→ INSTRUCTIONS FOR THE TASK
Your output should be the listing itself, repeated exactly.

→ GIVEN ENTRIES
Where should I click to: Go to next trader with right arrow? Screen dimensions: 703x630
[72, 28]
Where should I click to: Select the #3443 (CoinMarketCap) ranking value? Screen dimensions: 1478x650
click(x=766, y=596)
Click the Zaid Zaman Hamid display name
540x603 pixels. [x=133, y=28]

→ EXERCISE RESPONSE
Where should I click to: Go to next trader with right arrow? Screen dimensions: 703x630
[72, 28]
Where should I click to: Select the #3443 (CoinMarketCap) ranking value? Screen dimensions: 1478x650
click(x=766, y=596)
Click the Zaid Zaman Hamid display name
540x603 pixels. [x=133, y=28]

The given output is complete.